Using only the most abundant gases that were present on the early Earth and almost any energy source that breaks chemical bonds, we can produce the essential building blocks of life. But in our vessel are only the notes of the music of life—not the music itself. The molecular building blocks must be put together in the correct sequence. Life is certainly more than the amino acids that make up its proteins and the nucleotides that make up its nucleic acids. But even in ordering these building blocks into long-chain molecules, there has been substantial laboratory progress. Amino acids have been assembled under primitive Earth conditions into molecules resembling proteins. Some of them feebly control useful chemical reactions, as enzymes do. Nucleotides have been put together into strands of nucleic acid a few dozen units long. Under the right circumstances in the test tube, short nucleic acids can synthesize identical copies of themselves.

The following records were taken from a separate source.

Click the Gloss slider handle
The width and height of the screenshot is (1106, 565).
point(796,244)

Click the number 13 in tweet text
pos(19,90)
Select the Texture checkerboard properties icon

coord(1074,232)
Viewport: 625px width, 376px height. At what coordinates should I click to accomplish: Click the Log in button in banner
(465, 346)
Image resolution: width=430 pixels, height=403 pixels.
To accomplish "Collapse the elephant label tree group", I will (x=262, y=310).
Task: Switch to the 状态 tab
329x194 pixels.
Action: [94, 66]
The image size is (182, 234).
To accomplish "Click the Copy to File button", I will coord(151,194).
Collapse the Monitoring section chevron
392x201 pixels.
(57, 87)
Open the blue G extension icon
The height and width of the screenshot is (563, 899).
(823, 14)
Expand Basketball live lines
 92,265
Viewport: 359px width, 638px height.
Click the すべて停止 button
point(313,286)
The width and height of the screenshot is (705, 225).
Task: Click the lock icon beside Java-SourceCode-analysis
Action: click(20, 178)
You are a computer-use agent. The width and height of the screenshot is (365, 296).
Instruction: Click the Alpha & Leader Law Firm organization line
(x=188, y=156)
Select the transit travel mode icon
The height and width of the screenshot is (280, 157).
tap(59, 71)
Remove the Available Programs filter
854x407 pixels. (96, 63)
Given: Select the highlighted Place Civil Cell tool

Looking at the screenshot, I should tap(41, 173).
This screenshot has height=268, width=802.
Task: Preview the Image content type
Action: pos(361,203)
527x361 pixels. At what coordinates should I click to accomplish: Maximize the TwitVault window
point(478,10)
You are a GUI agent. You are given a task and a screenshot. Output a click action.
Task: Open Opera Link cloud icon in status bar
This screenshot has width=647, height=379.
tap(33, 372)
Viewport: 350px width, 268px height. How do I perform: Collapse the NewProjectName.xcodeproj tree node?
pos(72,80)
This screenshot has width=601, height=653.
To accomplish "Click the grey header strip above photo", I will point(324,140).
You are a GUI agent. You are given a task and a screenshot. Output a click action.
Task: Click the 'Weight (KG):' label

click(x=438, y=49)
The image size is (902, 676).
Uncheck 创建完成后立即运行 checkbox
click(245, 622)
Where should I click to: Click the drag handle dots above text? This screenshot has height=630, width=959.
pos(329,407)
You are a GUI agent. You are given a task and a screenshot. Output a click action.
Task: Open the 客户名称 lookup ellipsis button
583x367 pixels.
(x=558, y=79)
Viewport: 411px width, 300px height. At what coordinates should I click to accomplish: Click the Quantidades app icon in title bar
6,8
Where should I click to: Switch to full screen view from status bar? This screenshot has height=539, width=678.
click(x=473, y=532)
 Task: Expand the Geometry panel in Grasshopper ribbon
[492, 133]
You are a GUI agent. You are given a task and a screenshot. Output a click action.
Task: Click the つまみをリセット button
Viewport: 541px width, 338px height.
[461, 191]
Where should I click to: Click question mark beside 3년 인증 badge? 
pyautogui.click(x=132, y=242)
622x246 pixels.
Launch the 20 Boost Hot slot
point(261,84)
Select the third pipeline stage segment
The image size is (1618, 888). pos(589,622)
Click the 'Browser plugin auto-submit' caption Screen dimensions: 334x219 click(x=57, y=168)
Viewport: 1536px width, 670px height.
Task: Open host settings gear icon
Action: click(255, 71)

No one has so far mixed together the gases and waters of the primitive Earth and at the end of the experiment had something crawl out of the test tube. The smallest living things known, the viroids, are composed of less than 10,000 atoms. They cause several different diseases in cultivated plants and have probably most recently evolved from more complex organisms rather than from simpler ones. Indeed, it is hard to imagine a still simpler organism that is in any sense alive. Viroids are composed exclusively of nucleic acid, unlike the viruses, which also have a protein coat. They are no more than a single strand of RNA with either a linear or a closed circular geometry. Viroids can be so small and still thrive because they are thoroughgoing, unremitting parasites. Like viruses, they simply take over the molecular machinery of a much larger, well-functioning cell and change it from a factory for making more cells into a factory for making more viroids.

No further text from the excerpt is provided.